**PROBLEM TO SOLVE**
Rewrite the lines below, replacing "purple" with "violet" and changing nothing else. Leave the pictures out.
====== PROVIDED ENTRIES
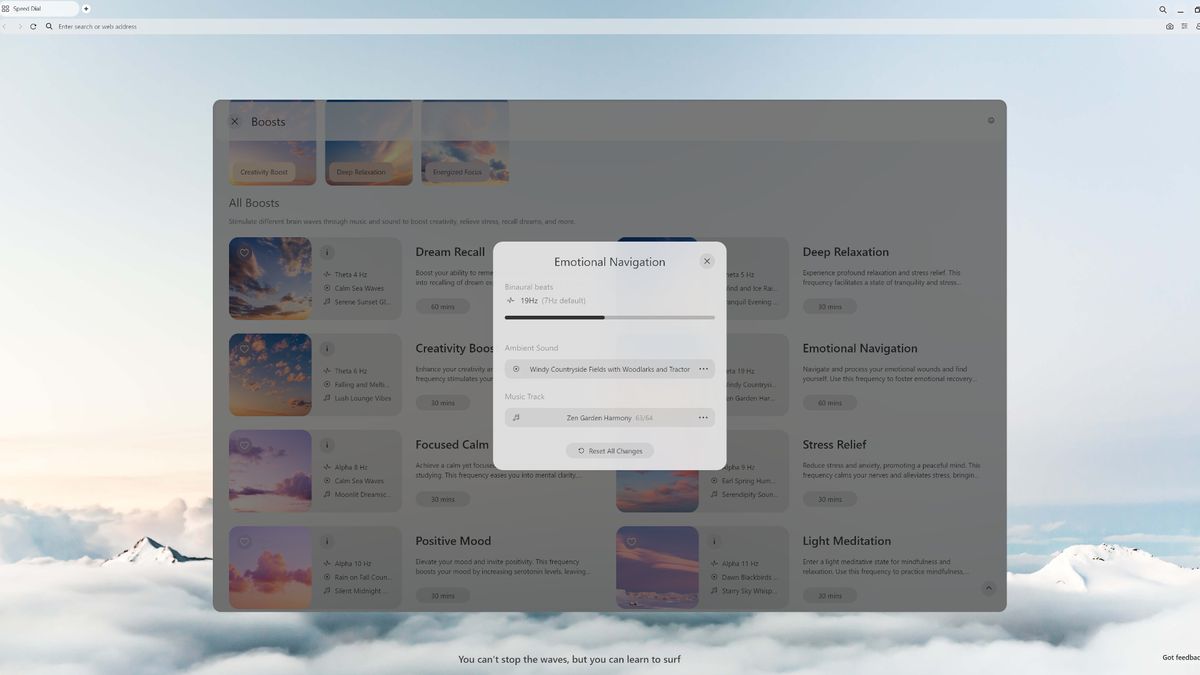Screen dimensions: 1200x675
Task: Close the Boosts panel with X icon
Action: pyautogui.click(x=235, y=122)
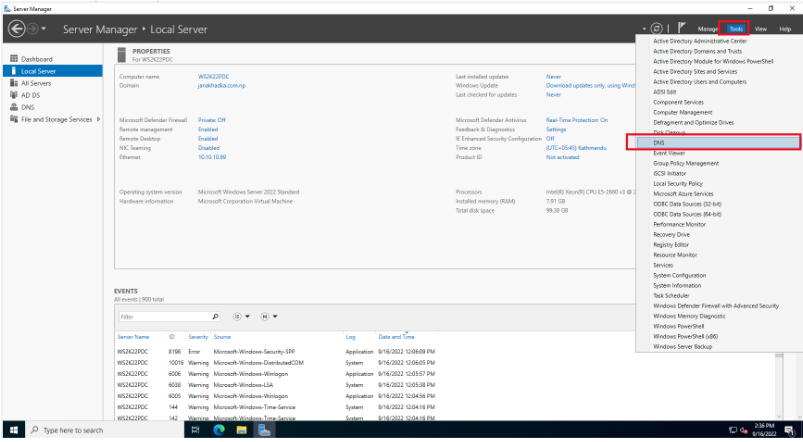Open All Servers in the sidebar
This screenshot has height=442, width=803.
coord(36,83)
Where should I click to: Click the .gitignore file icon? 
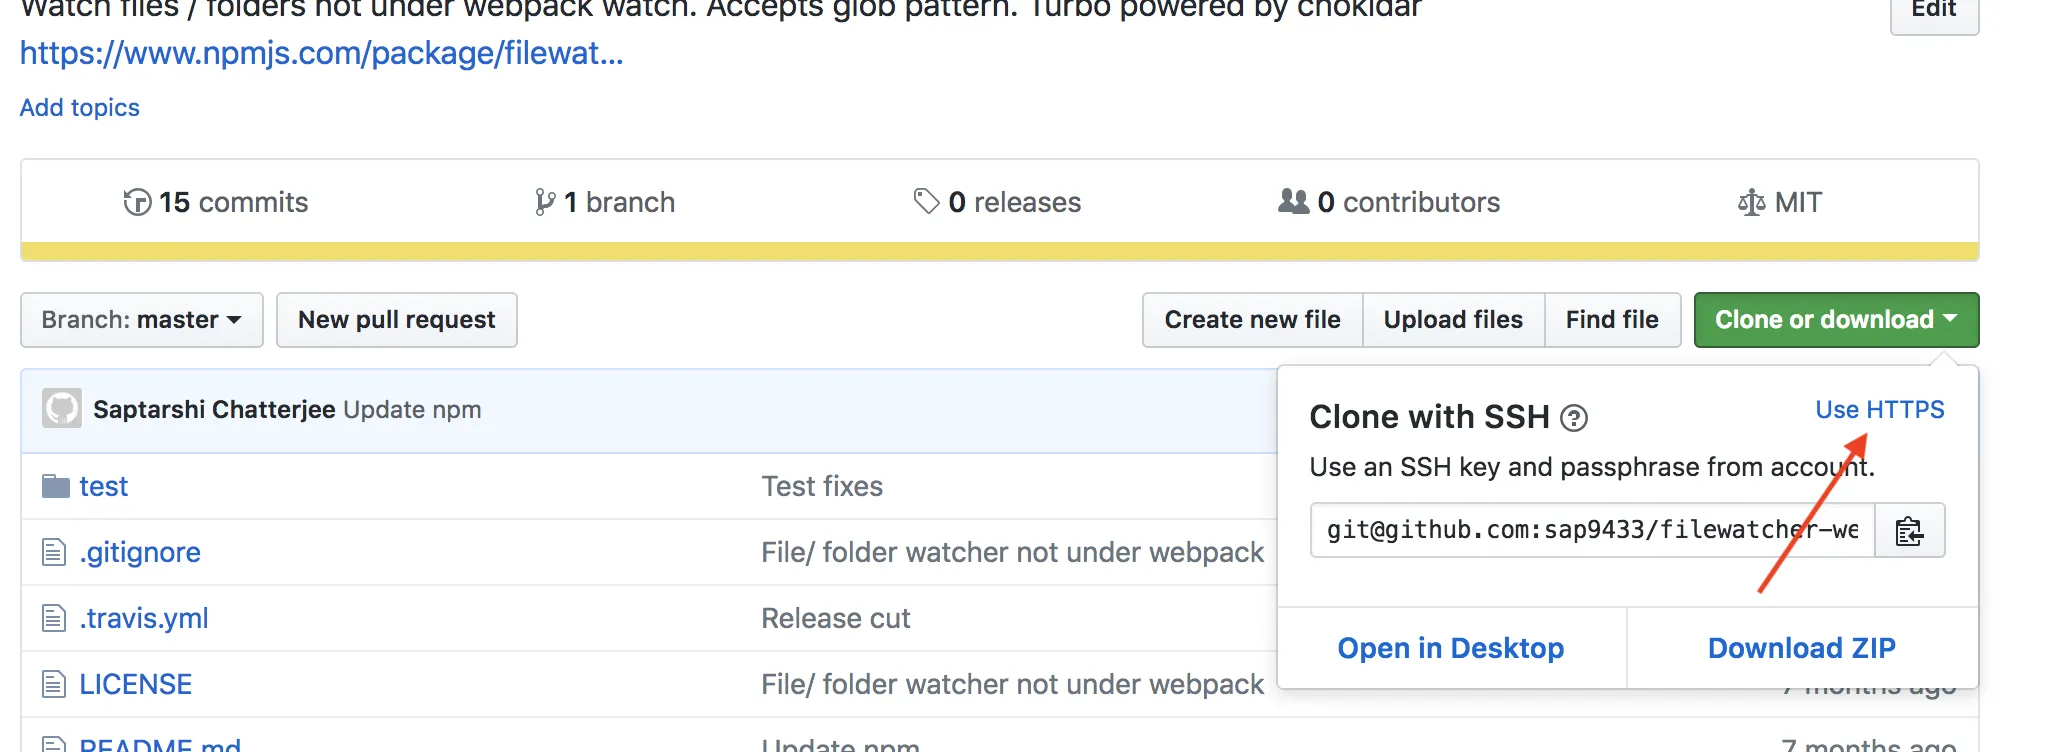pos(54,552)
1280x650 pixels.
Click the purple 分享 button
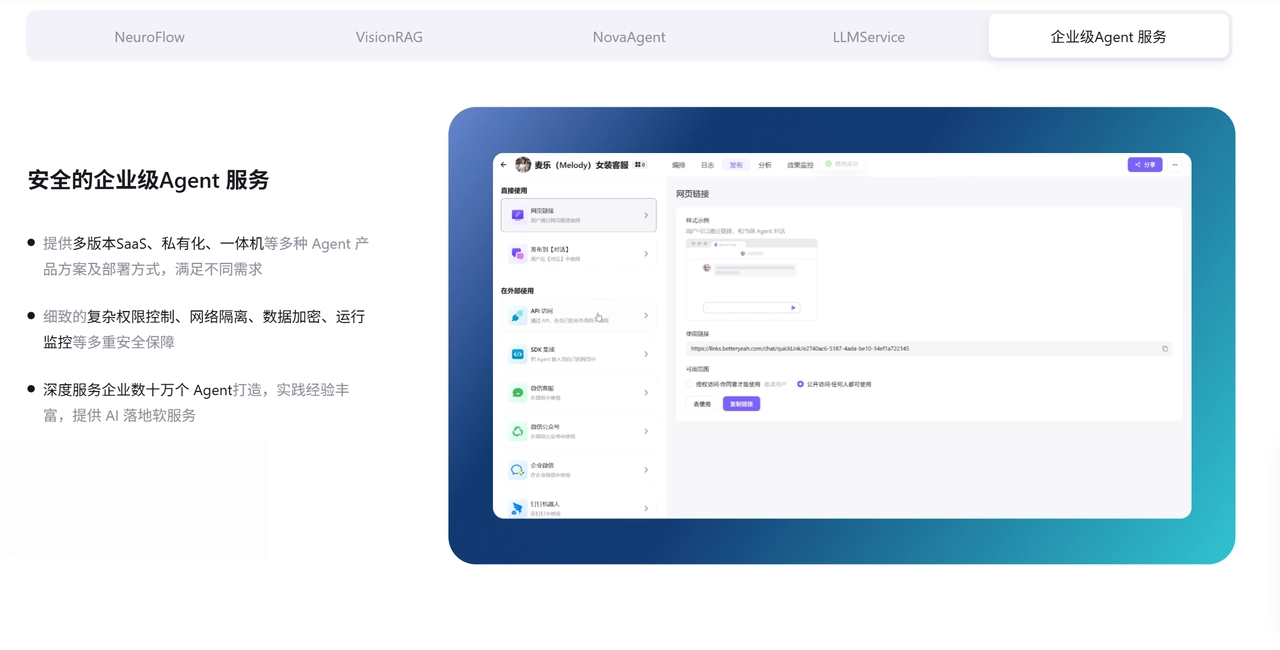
============
**ANSWER FOR THIS EXERCISE**
Screen dimensions: 1200x675
Task: Close the Boosts panel with X icon
Action: pyautogui.click(x=235, y=122)
Open All Servers in the sidebar
This screenshot has height=442, width=803.
coord(36,83)
Where should I click to: Click the .gitignore file icon? 
pos(54,552)
1280x650 pixels.
Click the violet 分享 button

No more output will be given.